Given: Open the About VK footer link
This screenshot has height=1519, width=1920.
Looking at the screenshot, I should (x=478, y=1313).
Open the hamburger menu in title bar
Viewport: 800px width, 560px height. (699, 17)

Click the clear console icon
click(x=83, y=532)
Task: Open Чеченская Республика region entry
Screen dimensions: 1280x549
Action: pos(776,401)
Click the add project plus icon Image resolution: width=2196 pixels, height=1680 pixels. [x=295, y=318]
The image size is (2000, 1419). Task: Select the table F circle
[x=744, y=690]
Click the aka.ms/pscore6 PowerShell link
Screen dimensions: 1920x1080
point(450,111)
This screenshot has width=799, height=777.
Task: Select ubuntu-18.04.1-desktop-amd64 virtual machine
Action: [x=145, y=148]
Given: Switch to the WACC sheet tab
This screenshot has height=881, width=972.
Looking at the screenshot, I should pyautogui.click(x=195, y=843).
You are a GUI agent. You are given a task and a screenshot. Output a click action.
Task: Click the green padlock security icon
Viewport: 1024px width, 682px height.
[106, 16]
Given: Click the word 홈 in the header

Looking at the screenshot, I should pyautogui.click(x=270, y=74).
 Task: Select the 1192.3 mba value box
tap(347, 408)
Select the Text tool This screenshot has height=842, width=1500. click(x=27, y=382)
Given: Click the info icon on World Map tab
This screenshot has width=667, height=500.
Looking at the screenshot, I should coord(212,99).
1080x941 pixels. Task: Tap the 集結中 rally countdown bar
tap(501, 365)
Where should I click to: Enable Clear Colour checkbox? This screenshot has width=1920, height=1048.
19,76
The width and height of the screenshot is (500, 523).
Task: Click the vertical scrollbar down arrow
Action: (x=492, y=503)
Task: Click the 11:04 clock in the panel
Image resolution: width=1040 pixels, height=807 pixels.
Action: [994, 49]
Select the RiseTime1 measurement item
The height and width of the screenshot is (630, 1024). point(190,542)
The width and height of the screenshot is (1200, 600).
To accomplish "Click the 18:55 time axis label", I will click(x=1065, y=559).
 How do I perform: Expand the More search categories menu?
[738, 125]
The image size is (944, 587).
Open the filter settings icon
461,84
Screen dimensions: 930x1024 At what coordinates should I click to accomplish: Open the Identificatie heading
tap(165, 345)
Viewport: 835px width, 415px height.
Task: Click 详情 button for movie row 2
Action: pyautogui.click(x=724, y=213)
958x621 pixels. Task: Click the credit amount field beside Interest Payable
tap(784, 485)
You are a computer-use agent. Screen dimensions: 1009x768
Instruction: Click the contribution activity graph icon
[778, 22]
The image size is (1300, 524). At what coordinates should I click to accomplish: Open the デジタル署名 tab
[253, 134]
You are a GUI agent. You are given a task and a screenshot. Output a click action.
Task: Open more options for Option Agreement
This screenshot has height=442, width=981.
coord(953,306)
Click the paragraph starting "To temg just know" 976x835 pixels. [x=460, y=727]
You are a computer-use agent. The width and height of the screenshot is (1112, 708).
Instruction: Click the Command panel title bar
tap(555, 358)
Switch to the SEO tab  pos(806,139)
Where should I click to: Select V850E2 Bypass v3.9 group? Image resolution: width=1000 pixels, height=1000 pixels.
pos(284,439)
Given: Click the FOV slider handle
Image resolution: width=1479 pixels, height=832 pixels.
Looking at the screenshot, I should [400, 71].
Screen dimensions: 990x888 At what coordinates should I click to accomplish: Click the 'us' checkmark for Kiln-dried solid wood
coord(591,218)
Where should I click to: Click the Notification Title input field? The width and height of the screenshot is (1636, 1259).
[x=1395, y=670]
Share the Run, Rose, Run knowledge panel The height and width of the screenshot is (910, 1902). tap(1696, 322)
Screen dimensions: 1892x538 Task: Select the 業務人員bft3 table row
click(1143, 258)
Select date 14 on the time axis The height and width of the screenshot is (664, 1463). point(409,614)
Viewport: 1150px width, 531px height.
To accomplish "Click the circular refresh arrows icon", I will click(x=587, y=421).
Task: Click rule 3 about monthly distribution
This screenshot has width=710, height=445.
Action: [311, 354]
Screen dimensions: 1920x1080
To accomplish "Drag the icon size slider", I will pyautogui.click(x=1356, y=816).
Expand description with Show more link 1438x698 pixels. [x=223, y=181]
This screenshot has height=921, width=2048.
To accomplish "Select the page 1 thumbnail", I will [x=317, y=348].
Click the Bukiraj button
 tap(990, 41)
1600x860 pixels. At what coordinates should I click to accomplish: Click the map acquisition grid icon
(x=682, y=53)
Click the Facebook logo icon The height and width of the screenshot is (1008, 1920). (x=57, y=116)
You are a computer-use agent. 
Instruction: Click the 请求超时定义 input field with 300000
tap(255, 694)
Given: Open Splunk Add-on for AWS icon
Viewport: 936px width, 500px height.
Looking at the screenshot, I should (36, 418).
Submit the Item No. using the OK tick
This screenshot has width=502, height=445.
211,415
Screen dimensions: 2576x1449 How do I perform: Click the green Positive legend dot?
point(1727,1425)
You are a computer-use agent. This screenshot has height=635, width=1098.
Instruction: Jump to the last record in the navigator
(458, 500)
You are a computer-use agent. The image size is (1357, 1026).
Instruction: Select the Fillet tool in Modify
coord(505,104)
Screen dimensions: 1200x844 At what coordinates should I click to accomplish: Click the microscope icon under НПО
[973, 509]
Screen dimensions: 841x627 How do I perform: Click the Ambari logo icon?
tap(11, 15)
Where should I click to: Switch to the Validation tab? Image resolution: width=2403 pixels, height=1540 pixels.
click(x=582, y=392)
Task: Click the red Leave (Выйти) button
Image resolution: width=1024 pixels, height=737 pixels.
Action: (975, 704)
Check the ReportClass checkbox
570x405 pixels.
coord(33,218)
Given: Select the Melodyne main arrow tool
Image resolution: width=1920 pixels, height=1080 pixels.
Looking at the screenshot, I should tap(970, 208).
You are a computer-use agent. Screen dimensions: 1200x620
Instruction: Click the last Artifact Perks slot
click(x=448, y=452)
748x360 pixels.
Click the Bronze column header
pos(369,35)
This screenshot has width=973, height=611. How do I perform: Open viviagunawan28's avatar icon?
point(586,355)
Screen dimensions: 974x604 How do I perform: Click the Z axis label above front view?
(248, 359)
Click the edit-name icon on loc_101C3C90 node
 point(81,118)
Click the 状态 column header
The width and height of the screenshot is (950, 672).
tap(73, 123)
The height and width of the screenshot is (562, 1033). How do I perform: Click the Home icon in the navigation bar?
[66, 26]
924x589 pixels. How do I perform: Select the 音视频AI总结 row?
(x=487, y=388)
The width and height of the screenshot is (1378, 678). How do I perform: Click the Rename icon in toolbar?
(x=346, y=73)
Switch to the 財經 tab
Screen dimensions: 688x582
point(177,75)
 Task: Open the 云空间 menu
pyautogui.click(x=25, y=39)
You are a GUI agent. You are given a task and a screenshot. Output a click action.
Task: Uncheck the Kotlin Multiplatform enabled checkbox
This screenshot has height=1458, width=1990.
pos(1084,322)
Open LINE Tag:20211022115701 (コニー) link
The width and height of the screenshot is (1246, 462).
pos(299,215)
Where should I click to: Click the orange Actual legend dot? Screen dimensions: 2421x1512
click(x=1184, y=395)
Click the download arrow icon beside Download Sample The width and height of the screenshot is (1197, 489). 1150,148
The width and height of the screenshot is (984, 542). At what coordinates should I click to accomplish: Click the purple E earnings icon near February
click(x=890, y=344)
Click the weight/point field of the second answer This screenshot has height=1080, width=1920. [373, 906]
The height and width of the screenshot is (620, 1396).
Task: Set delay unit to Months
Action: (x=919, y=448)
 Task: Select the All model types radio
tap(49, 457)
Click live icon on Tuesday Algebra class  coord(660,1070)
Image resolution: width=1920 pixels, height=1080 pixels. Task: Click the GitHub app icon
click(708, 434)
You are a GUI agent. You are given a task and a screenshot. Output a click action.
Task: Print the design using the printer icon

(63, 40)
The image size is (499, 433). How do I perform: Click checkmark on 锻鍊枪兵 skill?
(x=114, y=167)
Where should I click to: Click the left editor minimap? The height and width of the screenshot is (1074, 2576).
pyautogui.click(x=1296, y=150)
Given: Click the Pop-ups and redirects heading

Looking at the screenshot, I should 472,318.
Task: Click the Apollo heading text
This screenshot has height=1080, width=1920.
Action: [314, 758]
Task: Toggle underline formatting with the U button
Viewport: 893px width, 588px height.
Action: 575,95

> _GOAL_
Identify each line in the records that contains the word "header" and copy those lines. Matches must have the same case.

> _RESPONSE TO THE TASK_
Given: Click the word 홈 in the header
Click the Bronze column header
Click the 状态 column header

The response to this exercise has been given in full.